ORIGINS IN THE OLD WORLD

Evidence for early knowledge of the heavens is found in such archaeological features as stone alignments and stone circles, in building orientations, and in pictorial or written records. The best-known evidence that early humankind used the sky is Stonehenge, near Salisbury, England.

In 1740 William Stukeley was probably the first to apply Archaeoastronomical ideas. Stonehenge received all the attention. Stukeley noted that the principal axis of the monument was oriented to the direction of sunrise at summer solstice (June 24). Today the summer solstice falls on June 20 or 21.

In the late 19th and early 20th centuries these ideas became the subject of controversy when Sir Joseph Norman Lockyer, Piazzi Smyth, and others attempted more extensive astronomical explanations of Stonehenge and other British stone circles, of the Pyramids and temples of ancient Egypt, and of certain temples of classical Greece. In all cases, alignments on various astronomical bodies were noted, and attempts were made to link these to the calendar and to sky worship.

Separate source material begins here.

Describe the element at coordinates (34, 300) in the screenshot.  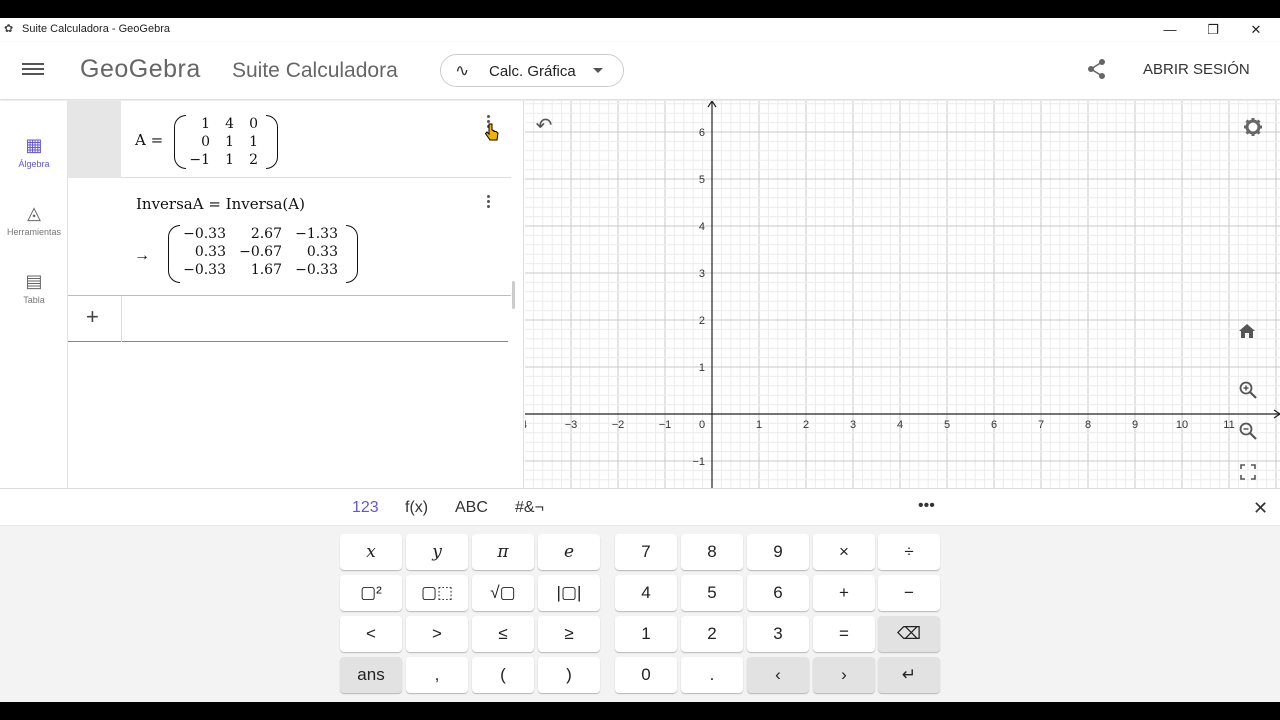
I see `sidebar-item-label: Tabla` at that location.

Lockyer also tried to confirm or establish construction dates of the sites for which astronomical orientation was claimed, making use of known changes in the aspect of the heavens that result from long-term changes in the rotational axis of the Earth (precession).

Over the millennia, solstices shift slightly forward in the calendar. Astronomers have accounted for this shift by observing that the Earth precesses slowly as it rotates on its axis, like a top that wobbles as it spins. This precession makes one complete cycle every 26,000 years. This phenomenon causes the time of the solstices and equinoxes to change and also causes, over time, changes in the apparent location of a polestar, or North Star.

TODAY

Today the field of archaeoastronomy is actively studied in Western Europe.

Scientists have demonstrated that a relatively high level of astronomical achievement existed among the Early Bronze Age inhabitants of the British Isles and Brittany (western France).

More controversial are the suggestions that the Bronze Age builders used structures such as Stonehenge to predict the dates of lunar and solar eclipses and that a standard unit of length ("the megalithic yard") was used in laying out the megalithic stone circle.